(Stored records)
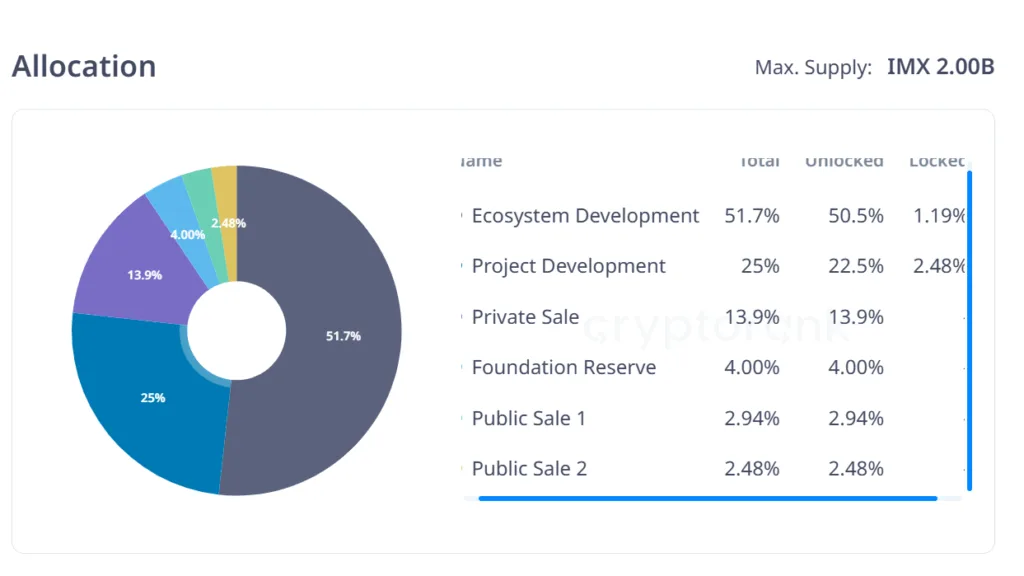Sort by the Total column header

pos(758,161)
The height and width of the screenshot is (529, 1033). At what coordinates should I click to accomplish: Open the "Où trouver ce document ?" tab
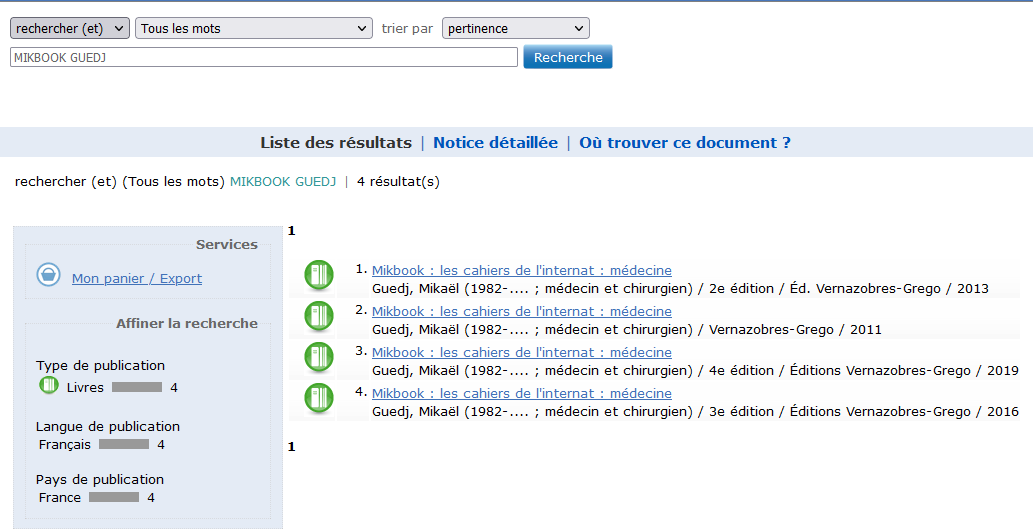pyautogui.click(x=684, y=143)
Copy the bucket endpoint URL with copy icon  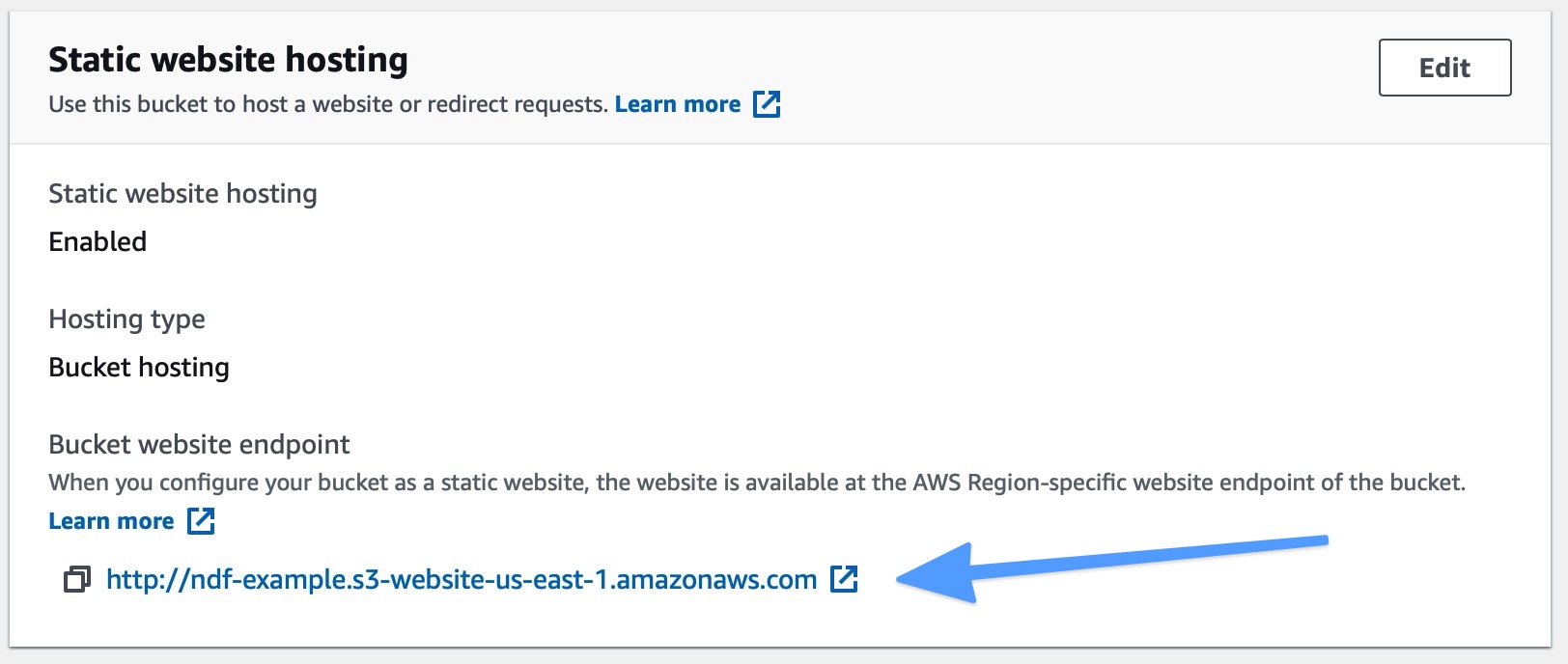[x=77, y=579]
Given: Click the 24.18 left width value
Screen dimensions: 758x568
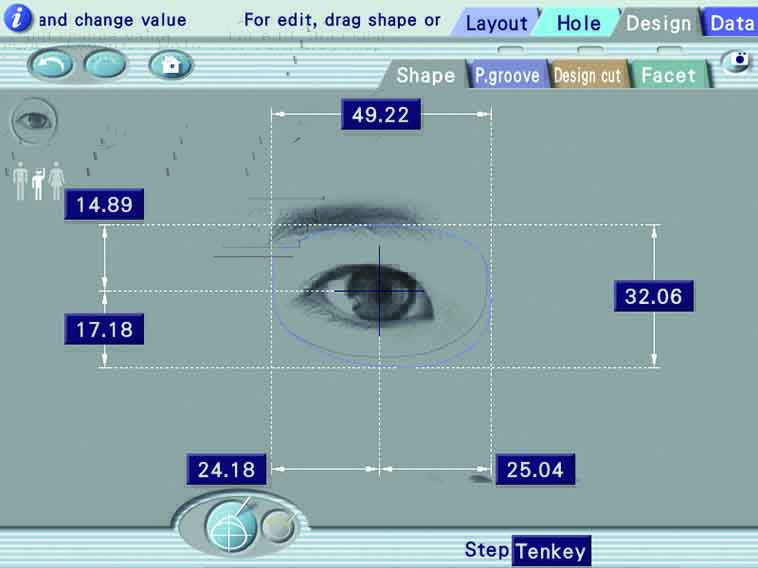Looking at the screenshot, I should (x=227, y=469).
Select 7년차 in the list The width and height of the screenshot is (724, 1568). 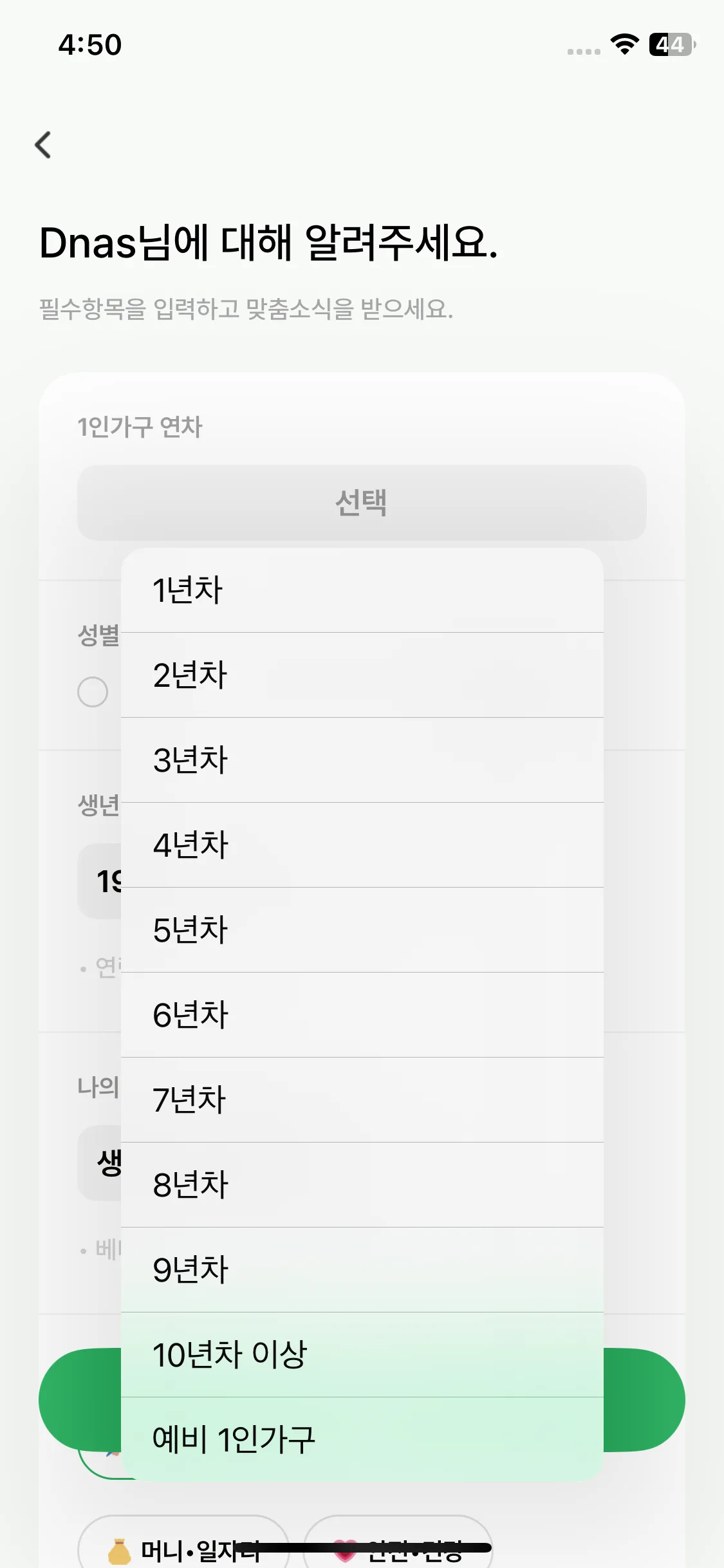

ACTIVITY: Please write out, exactly, every line from the line with "Given: Click the 24.18 left width value" through the final line of the data above, leaving out pictures.

ANSWER BELOW:
Given: Click the 24.18 left width value
Screen dimensions: 758x568
Looking at the screenshot, I should (x=227, y=469).
Select 7년차 in the list The width and height of the screenshot is (724, 1568). 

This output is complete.